Saved entries ->

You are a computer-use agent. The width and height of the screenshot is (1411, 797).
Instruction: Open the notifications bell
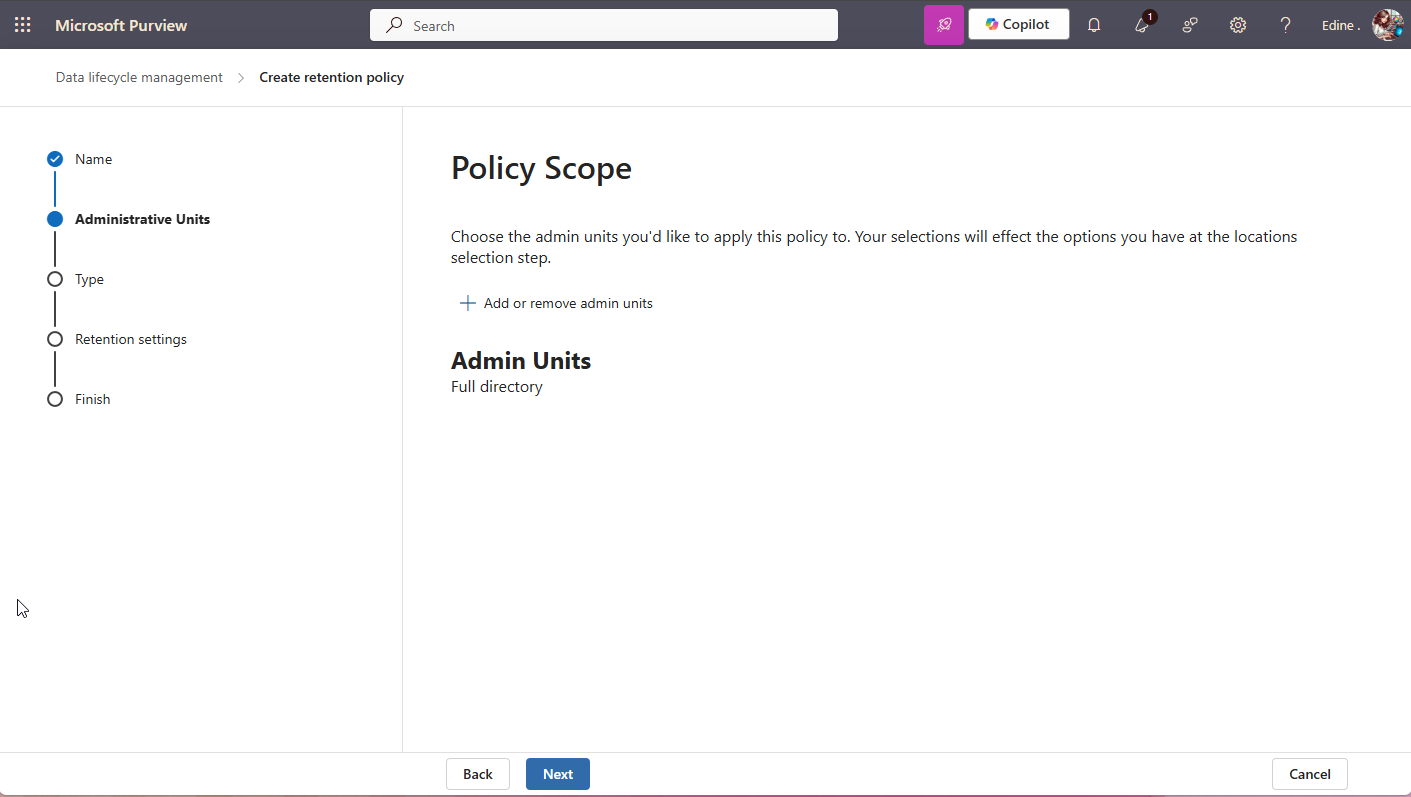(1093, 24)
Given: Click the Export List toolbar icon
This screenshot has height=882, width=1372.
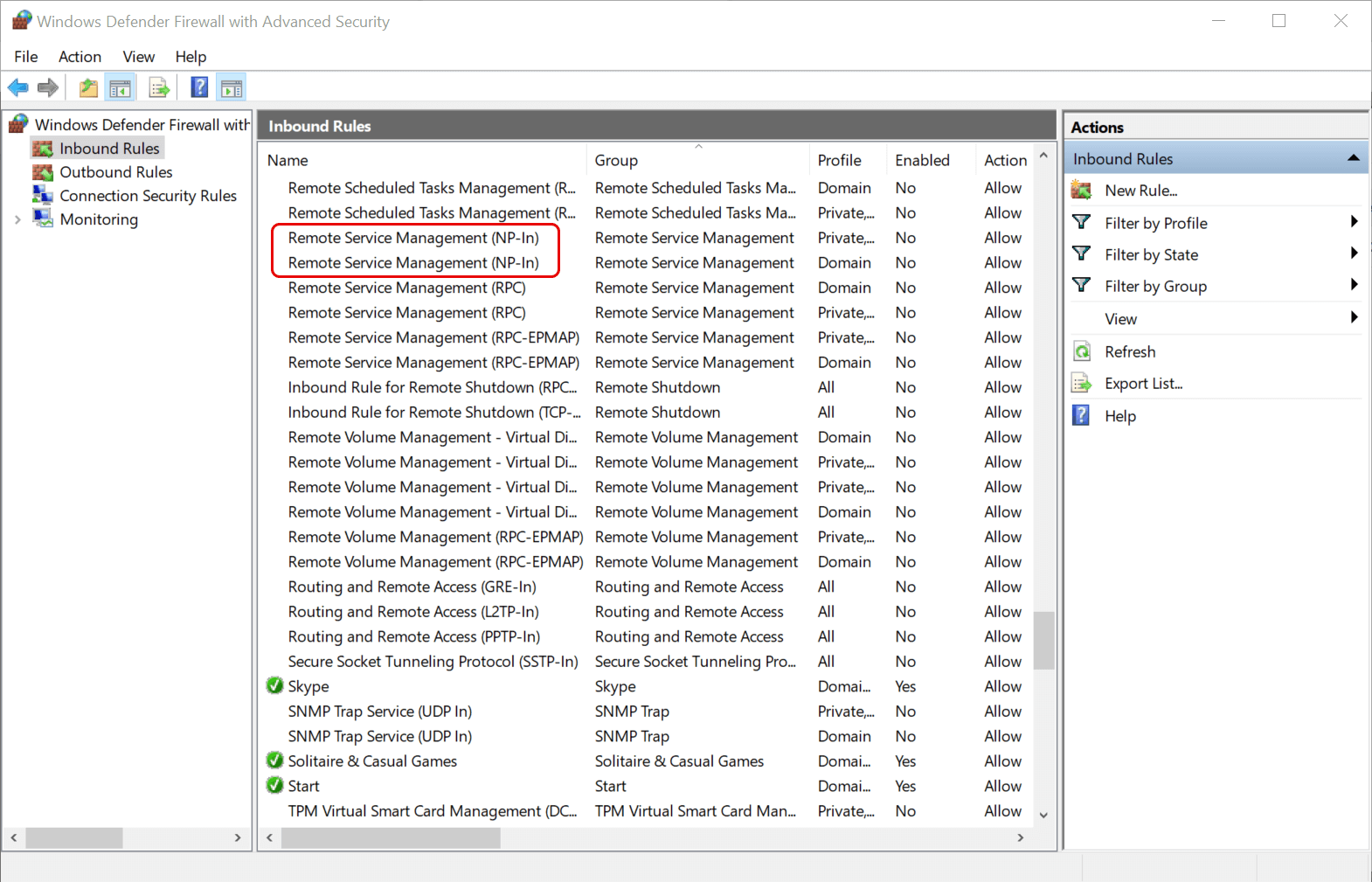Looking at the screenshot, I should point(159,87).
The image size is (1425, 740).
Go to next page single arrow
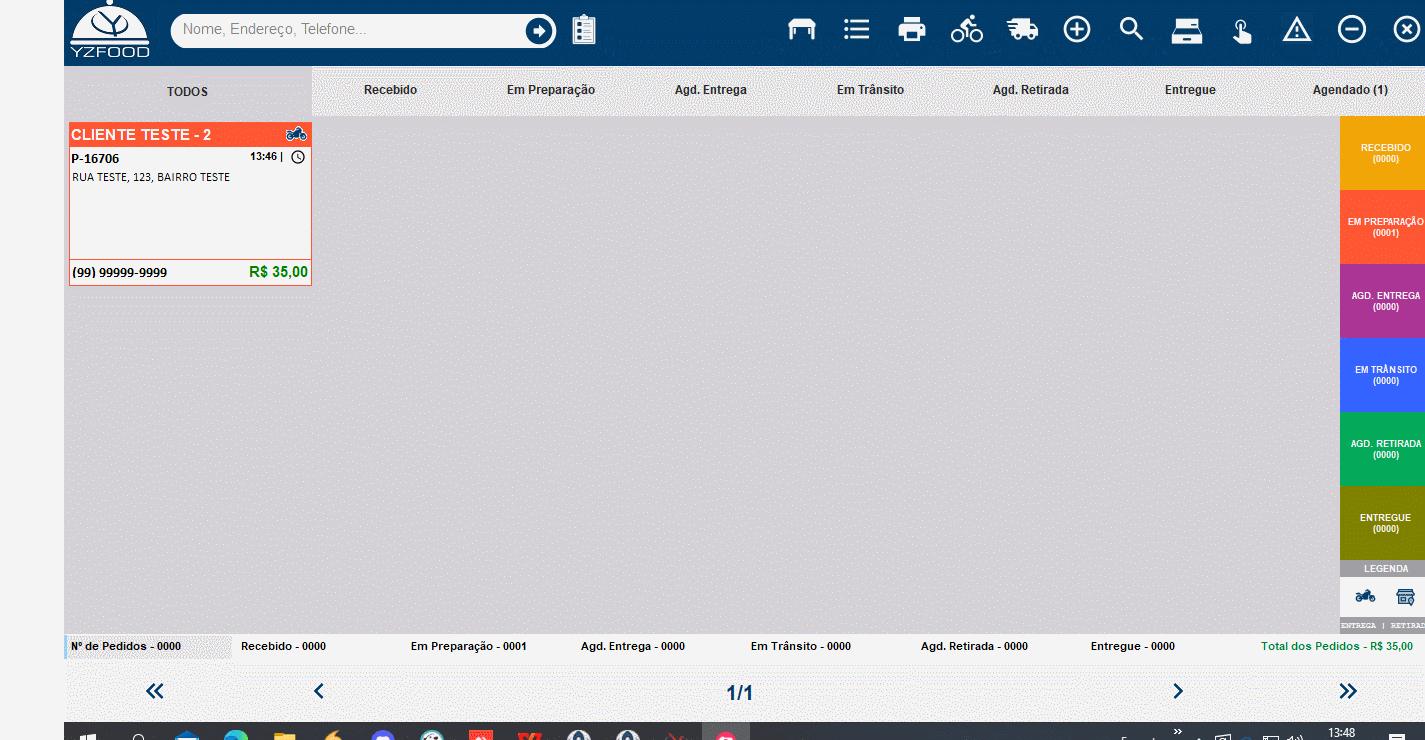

Work instruction -> Give back the records word for word, without their pictures.

Your solution ->
You are a computer-use agent. The width and height of the screenshot is (1411, 797).
Instruction: Open the notifications bell
(1093, 24)
Given: Click the Export List toolbar icon
This screenshot has height=882, width=1372.
Looking at the screenshot, I should point(159,87).
The image size is (1425, 740).
Go to next page single arrow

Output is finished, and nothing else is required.